Cognitive polyphasia describes the condition in which different systems of knowledge or belief, possessing different rationalities, are held by an individual or collective. From Greek: polloi "many", phasis "appearance".

In his research on popular representations of psychoanalysis in France, Serge Moscovici observed that different and even contradictory modes of thinking about the same issue often co-exist. In contemporary societies people are "speaking" medical, psychological, technical, and political languages in their daily affairs. By extending this phenomenon to the level of thought he suggests that "the dynamic co-existence—interference or specialization—of the distinct modalities of knowledge, corresponding to definite relations between man and his environment, determines a state of cognitive polyphasia".

==Extension and applications==
Cognitive systems do not habitually develop towards a state of consistency. Instead, judgements are based on representational terms being dominant in one field of interests, while playing a minor role in other fields; that is, thoughts tend to be locally but not globally consistent. Contemporaries in Western and non-western societies alike face a variety of situations where particular modes of reasoning fit better than others. Some are more useful in the family and in matters involving relatives, and others are more apt in situations involving political, economic, societal, religious or scientific matters. Knowledge and talking are always situated.
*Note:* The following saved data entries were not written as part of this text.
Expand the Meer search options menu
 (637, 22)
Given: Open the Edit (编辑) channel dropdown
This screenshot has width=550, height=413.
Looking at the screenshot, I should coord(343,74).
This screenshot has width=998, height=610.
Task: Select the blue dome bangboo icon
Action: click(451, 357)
Scientific explanations frequently contradict everyday and common-sense based explanations. Nevertheless, people tend to apply each of the two ways of explanation in their talk depending on the audience and the particular situation. This can be observed with health related issues where Sandra Jovchelovitch and Marie-Claude Gervais have shown how members of the Chinese community attend to Western medical doctors and simultaneously apply traditional Chinese treatments. In their study on modernization processes in the educated middle-class of the city of Patna in India, Wolfgang Wagner, Gerard Duveen, Matthias Themel and Jyoti Verma showed a similar behaviour with regard to mental health. Respondents in the study were more likely to mention traditional ideas about treatment in private and family contexts while displaying "modern" psychiatric reasoning in the public.

In terms of social representation theory such contradictions highlight the role of representational systems as serving the purpose of relating, social belonging and communication in everyday life. This contrasts with science that aims at veridical representations of the world according to standards of scientific evidence. Both systems of knowledge have their own domain of validity but they are at the same time fluid enough to cross-fertilize each other in dialogical encounters.